Segment Open

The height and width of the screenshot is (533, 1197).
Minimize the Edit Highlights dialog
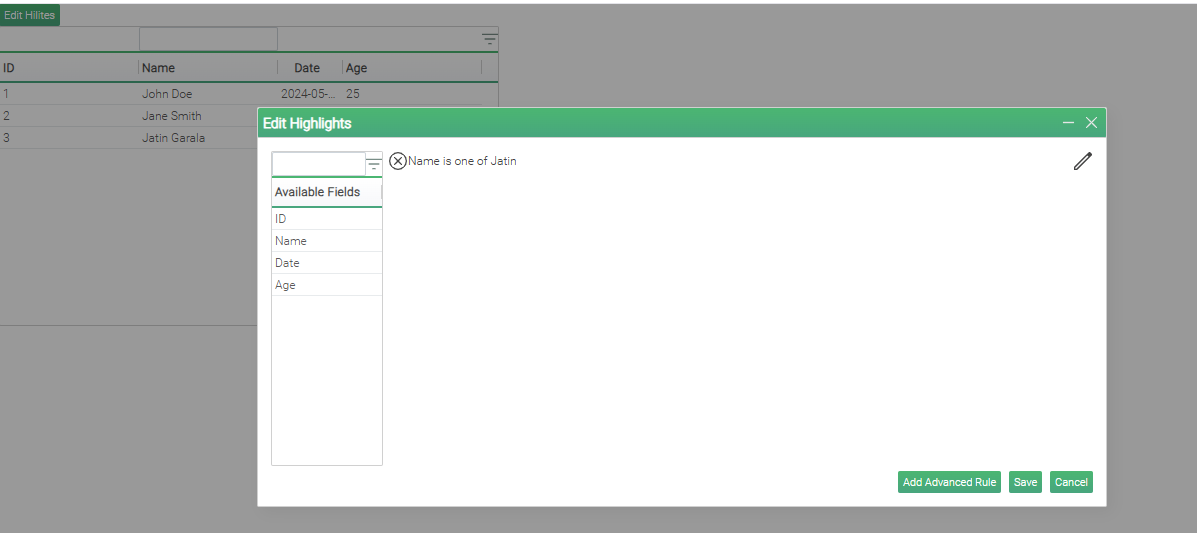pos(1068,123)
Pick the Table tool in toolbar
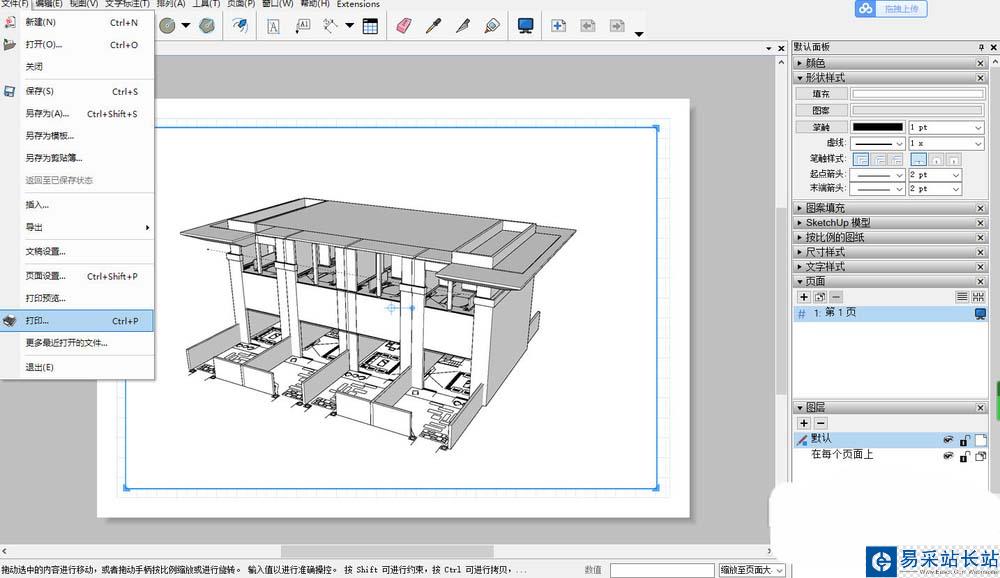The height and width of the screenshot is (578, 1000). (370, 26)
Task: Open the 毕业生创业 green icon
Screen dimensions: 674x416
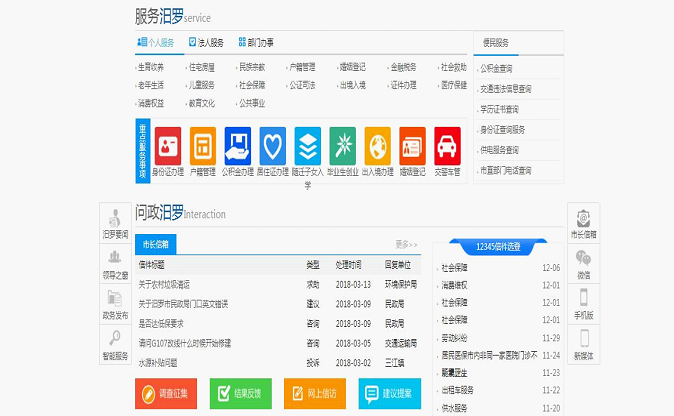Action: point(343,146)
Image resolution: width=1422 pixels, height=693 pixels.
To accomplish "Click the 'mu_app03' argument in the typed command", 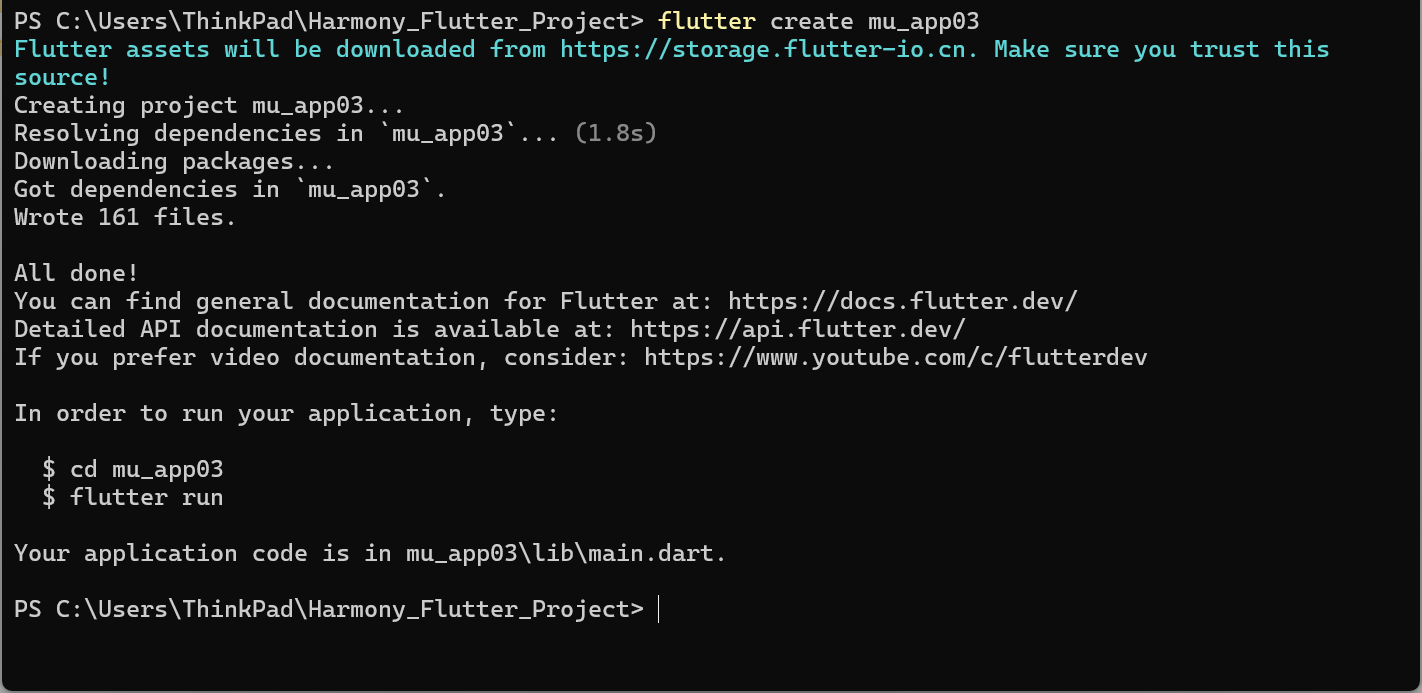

Segment Closed

__GOAL OF THE EXERCISE__
Write out a verbatim copy of the lines from the line that contains "Minimize the Edit Highlights dialog" through the end of the entries above; pictures are not copied.

__REPLY TO THE TASK__
Minimize the Edit Highlights dialog
pos(1068,123)
Pick the Table tool in toolbar
The height and width of the screenshot is (578, 1000). (370, 26)
Task: Open the 毕业生创业 green icon
Screen dimensions: 674x416
Action: point(343,146)
Image resolution: width=1422 pixels, height=693 pixels.
To accomplish "Click the 'mu_app03' argument in the typed command", 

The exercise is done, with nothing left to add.